* **About this task**: Give the entries again, exactly as written.

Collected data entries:

*** Block opens ***

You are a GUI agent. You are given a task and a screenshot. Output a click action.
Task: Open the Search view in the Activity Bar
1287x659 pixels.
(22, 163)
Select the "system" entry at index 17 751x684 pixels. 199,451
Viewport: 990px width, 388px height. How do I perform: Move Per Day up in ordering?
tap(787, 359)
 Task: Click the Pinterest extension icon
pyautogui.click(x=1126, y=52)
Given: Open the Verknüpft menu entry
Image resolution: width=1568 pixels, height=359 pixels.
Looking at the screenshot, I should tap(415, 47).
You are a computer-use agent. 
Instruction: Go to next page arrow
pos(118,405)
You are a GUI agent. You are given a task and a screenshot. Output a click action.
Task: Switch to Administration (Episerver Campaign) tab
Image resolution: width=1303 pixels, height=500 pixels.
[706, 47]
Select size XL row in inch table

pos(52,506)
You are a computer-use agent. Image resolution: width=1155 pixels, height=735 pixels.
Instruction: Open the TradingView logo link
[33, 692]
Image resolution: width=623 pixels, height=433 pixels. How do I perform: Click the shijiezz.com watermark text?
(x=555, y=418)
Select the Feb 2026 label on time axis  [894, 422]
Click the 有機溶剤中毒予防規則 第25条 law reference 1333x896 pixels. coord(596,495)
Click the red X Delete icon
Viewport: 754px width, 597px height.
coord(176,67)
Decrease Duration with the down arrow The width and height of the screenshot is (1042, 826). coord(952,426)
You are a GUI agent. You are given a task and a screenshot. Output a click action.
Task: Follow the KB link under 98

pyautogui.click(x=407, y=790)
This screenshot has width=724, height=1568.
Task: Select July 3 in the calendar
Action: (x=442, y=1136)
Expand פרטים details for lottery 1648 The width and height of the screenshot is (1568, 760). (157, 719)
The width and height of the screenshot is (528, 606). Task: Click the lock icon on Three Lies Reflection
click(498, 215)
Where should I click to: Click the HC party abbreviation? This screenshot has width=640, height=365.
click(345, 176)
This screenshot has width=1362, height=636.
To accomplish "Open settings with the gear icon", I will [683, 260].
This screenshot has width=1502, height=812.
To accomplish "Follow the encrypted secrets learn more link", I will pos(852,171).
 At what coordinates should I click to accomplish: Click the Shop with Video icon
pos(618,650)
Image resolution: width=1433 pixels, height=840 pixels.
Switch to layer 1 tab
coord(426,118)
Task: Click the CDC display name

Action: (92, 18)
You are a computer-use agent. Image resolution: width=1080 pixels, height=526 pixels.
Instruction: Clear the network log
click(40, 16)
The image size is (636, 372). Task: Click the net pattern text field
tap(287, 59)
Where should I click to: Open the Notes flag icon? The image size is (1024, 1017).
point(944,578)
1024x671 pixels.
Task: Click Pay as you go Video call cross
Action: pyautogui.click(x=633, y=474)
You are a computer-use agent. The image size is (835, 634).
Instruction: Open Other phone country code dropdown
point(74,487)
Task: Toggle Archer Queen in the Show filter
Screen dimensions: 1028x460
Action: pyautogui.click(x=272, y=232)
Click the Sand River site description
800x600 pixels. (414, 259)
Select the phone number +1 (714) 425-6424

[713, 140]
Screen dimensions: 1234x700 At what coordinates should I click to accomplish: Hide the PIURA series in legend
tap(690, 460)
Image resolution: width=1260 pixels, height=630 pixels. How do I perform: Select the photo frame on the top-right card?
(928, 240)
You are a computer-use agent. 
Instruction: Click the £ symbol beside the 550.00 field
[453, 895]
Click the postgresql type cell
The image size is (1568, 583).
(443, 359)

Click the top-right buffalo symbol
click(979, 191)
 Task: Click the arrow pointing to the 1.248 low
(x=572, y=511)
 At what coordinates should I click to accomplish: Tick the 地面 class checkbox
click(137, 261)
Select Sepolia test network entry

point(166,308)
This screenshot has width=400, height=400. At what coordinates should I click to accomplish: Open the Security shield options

*** Block closes ***

* **Response box**:
You are a GUI agent. You are given a task and a screenshot. Output a click action.
Task: Open the Search view in the Activity Bar
1287x659 pixels.
(22, 163)
Select the "system" entry at index 17 751x684 pixels. 199,451
Viewport: 990px width, 388px height. How do I perform: Move Per Day up in ordering?
tap(787, 359)
 Task: Click the Pinterest extension icon
pyautogui.click(x=1126, y=52)
Given: Open the Verknüpft menu entry
Image resolution: width=1568 pixels, height=359 pixels.
Looking at the screenshot, I should tap(415, 47).
You are a computer-use agent. 
Instruction: Go to next page arrow
pos(118,405)
You are a GUI agent. You are given a task and a screenshot. Output a click action.
Task: Switch to Administration (Episerver Campaign) tab
Image resolution: width=1303 pixels, height=500 pixels.
[706, 47]
Select size XL row in inch table

pos(52,506)
You are a computer-use agent. Image resolution: width=1155 pixels, height=735 pixels.
Instruction: Open the TradingView logo link
[33, 692]
Image resolution: width=623 pixels, height=433 pixels. How do I perform: Click the shijiezz.com watermark text?
(x=555, y=418)
Select the Feb 2026 label on time axis  [894, 422]
Click the 有機溶剤中毒予防規則 第25条 law reference 1333x896 pixels. coord(596,495)
Click the red X Delete icon
Viewport: 754px width, 597px height.
coord(176,67)
Decrease Duration with the down arrow The width and height of the screenshot is (1042, 826). coord(952,426)
You are a GUI agent. You are given a task and a screenshot. Output a click action.
Task: Follow the KB link under 98

pyautogui.click(x=407, y=790)
This screenshot has width=724, height=1568.
Task: Select July 3 in the calendar
Action: (x=442, y=1136)
Expand פרטים details for lottery 1648 The width and height of the screenshot is (1568, 760). (157, 719)
The width and height of the screenshot is (528, 606). Task: Click the lock icon on Three Lies Reflection
click(498, 215)
Where should I click to: Click the HC party abbreviation? This screenshot has width=640, height=365.
click(345, 176)
This screenshot has width=1362, height=636.
To accomplish "Open settings with the gear icon", I will [683, 260].
This screenshot has width=1502, height=812.
To accomplish "Follow the encrypted secrets learn more link", I will pos(852,171).
 At what coordinates should I click to accomplish: Click the Shop with Video icon
pos(618,650)
Image resolution: width=1433 pixels, height=840 pixels.
Switch to layer 1 tab
coord(426,118)
Task: Click the CDC display name

Action: (92, 18)
You are a computer-use agent. Image resolution: width=1080 pixels, height=526 pixels.
Instruction: Clear the network log
click(40, 16)
The image size is (636, 372). Task: Click the net pattern text field
tap(287, 59)
Where should I click to: Open the Notes flag icon? The image size is (1024, 1017).
point(944,578)
1024x671 pixels.
Task: Click Pay as you go Video call cross
Action: pyautogui.click(x=633, y=474)
You are a computer-use agent. The image size is (835, 634).
Instruction: Open Other phone country code dropdown
point(74,487)
Task: Toggle Archer Queen in the Show filter
Screen dimensions: 1028x460
Action: pyautogui.click(x=272, y=232)
Click the Sand River site description
800x600 pixels. (414, 259)
Select the phone number +1 (714) 425-6424

[713, 140]
Screen dimensions: 1234x700 At what coordinates should I click to accomplish: Hide the PIURA series in legend
tap(690, 460)
Image resolution: width=1260 pixels, height=630 pixels. How do I perform: Select the photo frame on the top-right card?
(928, 240)
You are a computer-use agent. 
Instruction: Click the £ symbol beside the 550.00 field
[453, 895]
Click the postgresql type cell
The image size is (1568, 583).
(443, 359)

Click the top-right buffalo symbol
click(979, 191)
 Task: Click the arrow pointing to the 1.248 low
(x=572, y=511)
 At what coordinates should I click to accomplish: Tick the 地面 class checkbox
click(137, 261)
Select Sepolia test network entry

point(166,308)
This screenshot has width=400, height=400. At what coordinates should I click to accomplish: Open the Security shield options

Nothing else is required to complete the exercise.